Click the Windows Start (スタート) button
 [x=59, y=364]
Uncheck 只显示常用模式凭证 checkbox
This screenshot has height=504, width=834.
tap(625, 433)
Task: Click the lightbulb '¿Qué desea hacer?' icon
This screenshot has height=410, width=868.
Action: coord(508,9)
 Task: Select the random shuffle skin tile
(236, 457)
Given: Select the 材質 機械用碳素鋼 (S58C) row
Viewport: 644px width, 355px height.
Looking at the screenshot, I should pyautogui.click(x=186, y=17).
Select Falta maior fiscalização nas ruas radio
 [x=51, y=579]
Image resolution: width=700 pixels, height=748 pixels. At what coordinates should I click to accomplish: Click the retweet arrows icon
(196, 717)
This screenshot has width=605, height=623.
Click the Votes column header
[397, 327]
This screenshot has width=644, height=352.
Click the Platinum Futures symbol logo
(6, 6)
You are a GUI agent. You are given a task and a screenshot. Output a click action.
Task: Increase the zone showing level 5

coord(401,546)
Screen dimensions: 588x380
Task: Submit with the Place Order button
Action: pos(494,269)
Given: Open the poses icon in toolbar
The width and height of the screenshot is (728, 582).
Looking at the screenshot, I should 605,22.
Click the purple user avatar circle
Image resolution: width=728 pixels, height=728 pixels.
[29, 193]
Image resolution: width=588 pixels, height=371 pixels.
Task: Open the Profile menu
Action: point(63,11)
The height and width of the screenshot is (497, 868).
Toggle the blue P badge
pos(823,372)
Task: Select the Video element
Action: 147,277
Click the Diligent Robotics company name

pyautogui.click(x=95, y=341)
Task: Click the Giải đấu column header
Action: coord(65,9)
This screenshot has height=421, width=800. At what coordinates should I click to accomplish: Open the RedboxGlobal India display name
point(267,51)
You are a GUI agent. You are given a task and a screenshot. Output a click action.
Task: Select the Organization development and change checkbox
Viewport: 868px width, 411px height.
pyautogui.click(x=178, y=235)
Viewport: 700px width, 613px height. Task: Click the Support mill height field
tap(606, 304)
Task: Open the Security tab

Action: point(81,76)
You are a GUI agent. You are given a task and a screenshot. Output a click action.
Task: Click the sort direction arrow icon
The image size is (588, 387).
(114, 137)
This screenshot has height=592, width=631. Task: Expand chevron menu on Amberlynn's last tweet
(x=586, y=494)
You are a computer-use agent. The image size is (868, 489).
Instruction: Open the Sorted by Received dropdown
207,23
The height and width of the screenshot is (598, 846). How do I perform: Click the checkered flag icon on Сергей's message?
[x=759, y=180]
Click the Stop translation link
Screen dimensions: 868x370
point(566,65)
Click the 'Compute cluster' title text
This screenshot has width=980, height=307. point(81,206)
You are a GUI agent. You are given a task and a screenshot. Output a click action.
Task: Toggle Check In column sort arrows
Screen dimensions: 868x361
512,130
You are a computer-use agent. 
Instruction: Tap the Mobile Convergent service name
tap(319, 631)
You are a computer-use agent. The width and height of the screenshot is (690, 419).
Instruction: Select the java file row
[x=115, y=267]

■ ■ ■ ■ ■ ■ ■

Action item – Copy the lines of the entries above that mention "computer".

Exercise solution –
You are a computer-use agent. The image size is (868, 489).
You are a computer-use agent. 
You are a computer-use agent. The width and height of the screenshot is (690, 419).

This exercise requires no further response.